Muhammad Hasan, sejak 2016 menampilkan wayang sungai. Ia ingin menjaga ekologi. Agar tak kaku, penonton bisa berinteraksi dengan dalang. Pun bisa mengubah alur cerita.
MOH. NUR SYAHRI MUHARROM, Jepara, Radar Kudus
DERETAN karakter wayang dipasang di atas sebuah pelepah pisang. Karakternya beragam. Ada yang berbentuk yuyu, wader, ikan kuthuk, ikan lele, udang, besusul, dan lainnya. Jumlahnya sekitar 20 jenis.

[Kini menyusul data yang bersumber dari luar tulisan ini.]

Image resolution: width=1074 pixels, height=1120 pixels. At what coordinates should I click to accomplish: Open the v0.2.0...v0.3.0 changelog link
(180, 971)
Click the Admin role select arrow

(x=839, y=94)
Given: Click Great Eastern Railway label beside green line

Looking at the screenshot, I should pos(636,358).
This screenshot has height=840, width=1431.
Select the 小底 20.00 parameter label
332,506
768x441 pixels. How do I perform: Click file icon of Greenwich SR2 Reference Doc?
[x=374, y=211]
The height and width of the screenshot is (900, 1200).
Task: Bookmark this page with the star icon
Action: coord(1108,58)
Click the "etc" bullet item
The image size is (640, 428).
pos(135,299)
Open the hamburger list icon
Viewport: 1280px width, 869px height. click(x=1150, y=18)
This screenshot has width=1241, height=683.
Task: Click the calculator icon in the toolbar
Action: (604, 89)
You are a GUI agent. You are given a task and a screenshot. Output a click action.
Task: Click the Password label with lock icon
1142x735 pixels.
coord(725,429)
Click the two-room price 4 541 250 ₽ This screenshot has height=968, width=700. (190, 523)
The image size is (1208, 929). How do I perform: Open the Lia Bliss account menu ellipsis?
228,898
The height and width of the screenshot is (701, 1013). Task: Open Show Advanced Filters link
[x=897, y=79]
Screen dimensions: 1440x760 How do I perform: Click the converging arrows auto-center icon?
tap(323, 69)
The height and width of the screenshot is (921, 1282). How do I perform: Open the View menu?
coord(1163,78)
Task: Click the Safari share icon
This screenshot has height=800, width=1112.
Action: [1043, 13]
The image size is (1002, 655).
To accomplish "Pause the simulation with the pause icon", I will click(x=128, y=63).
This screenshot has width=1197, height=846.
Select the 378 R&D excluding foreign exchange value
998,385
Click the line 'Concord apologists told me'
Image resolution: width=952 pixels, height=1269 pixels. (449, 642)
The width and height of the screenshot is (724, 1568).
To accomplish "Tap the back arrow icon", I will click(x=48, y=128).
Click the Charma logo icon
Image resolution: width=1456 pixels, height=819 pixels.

Seluruhnya berkarakter fauna air. Muhammad Hasan, sang dalang, memainkan karakter wayang itu dengan lihai. Lakon yang dibawakannya berjudul Katak Berhenti Bernyanyi.
Di hadapan anak-anak, ia mengisahkan kehidupan di Sungai Muria. ”Pada suatu masa, karena tidak ada hujan. Sungai kering dan pohon tidak tumbuh,” kata Hasan sembari menggerakkan dua wayang di hadapan para santri Pesantren As-Syafi’iyyah Saripan, Jepara, belum lama ini.
” Akibatnya, terjadi perebutan kekuasaan. Penduduk sungai sebenarnya tak ingin itu. Namun karena debit air menipis, kehidupan jadi sempit,” katanya sambil mengatur nada suaranya membedakan satu karakter fauna satu dengan fauna lainnya.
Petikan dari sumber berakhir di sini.